Ofcom, does not, however, discuss the implications for the “capable of being adequately examined" requirement if those variations are insufficiently foreseeable.

The discussion in Annex 15 contemplates that a service provider might have “no systems and processes in place to identify false positives before content is taken down”. That, it is said, would be a factor leaning towards configuring the system to towards greater precision at the expense of recall.

Recommended safeguards for content moderation generally include setting of performance targets, as they relate to accuracy of decision-making; training and materials; and appeals. For performance targets, it is for the service provider to balance the desirability of taking illegal content down swiftly against the desirability of making accurate moderation decisions. As above, different service providers could apply that guidance yet reach significantly different conclusions.

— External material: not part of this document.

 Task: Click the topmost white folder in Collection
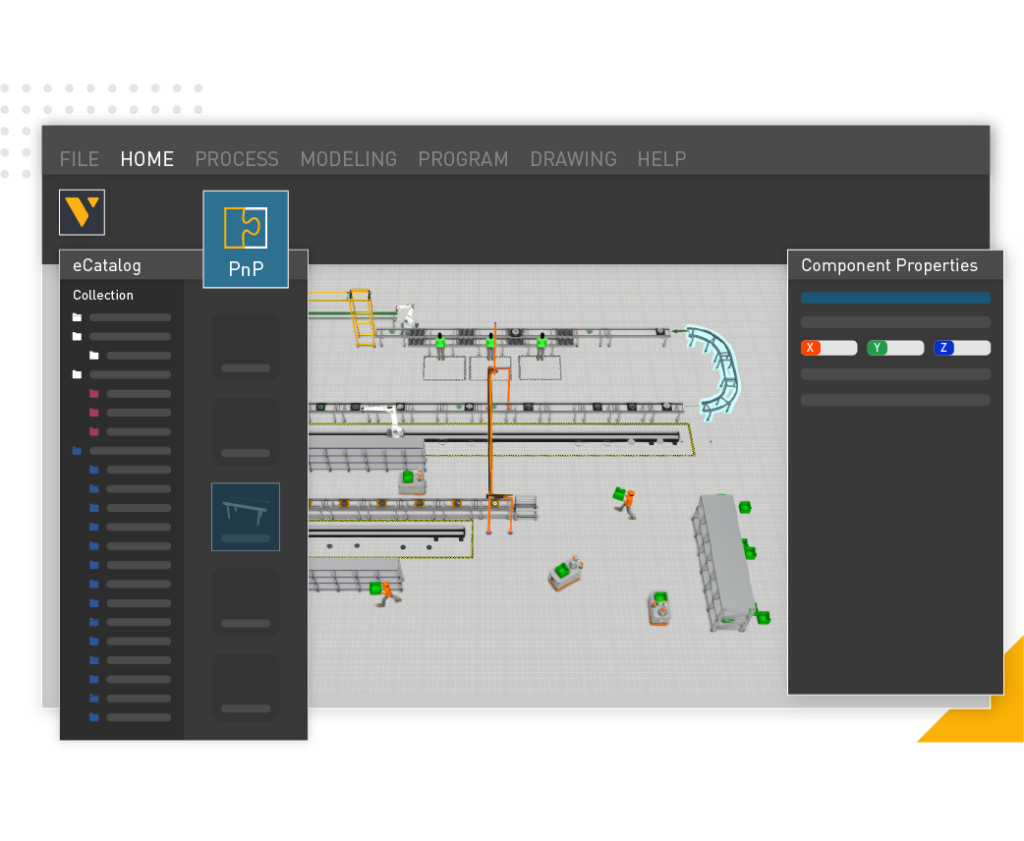77,318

In the context of proportionality Ofcom seeks to diminish the impact on users’ freedom of expression by exempting news publisher content from the fraud keyword matching recommendation (reflecting the Act's exclusion of such content from regulated U2U content). However, that prompts the question of how service providers are to distinguish between news publisher content and the rest, in the context of an automated system: something which raises its own safeguards issues.

Ofcom’s fraud keywords recommendation cross-refers to its Recommendation 4B for large or multi-risk services: that the provider should set and record (but need not necessarily publish) internal content policies setting out rules, standards and guidelines around what content is allowed and what is not, and how policies should be operationalised and enforced. The policies should be drafted such that illegal content (where identifiable as such) is not permitted.    

Recommendation 4A (which is stated not to apply to CSAM perceptual hash and URL matching, but does not exclude fraud keyword detection) also appears potentially relevant to the fraud keyword matching recommendation: the service provider should have systems or processes designed to swiftly take down illegal content of which it is aware (mirroring the statutory obligation in S.10(3)).

Recommendation 4A goes on that for that purpose when the provider has reason to suspect that content may be illegal content, the provider should either make an illegal content judgement in relation to the content and, if it determines that the content is illegal, swiftly take it down; or do the same where its terms of service prohibit the type of illegal content in question and the content is in breach. 

Ofcom comments in relation to Recommendation 4A that:

"The design of this option is not prescriptive as to whether services use wholly or mainly human or automated content moderation processes." [Volume 12, para 12.50]

Thus there appears to be the potential four-way interaction between internal content moderation policies, the statutory takedown obligation, the Recommendation 4A takedown recommendation, and the provider's public terms of service. 

How these might mesh with each other is not immediately clear to this reader. In part this could depend on questions of interpretation of the Act, such as whether awareness for purposes of the statutory takedown obligation requires human awareness or can be satisfied by an automated system, and if so whether awareness equates to reasonable grounds to infer under S.192.    

Overall, the scope for arbitrary interference on user rights of freedom of expression appears to be greater for fraud keyword detection than with CSAM hash and URL matching.

The question of safeguards for proactive, automated detection systems is due to raise its head again. Ofcom has said that it is planning an additional consultation later this year on how automated tools, including AI, can be used to proactively detect illegal content and content most harmful to children – including previously undetected child sexual abuse material.

30 July 2024. Correction to description of 'high hurdle'.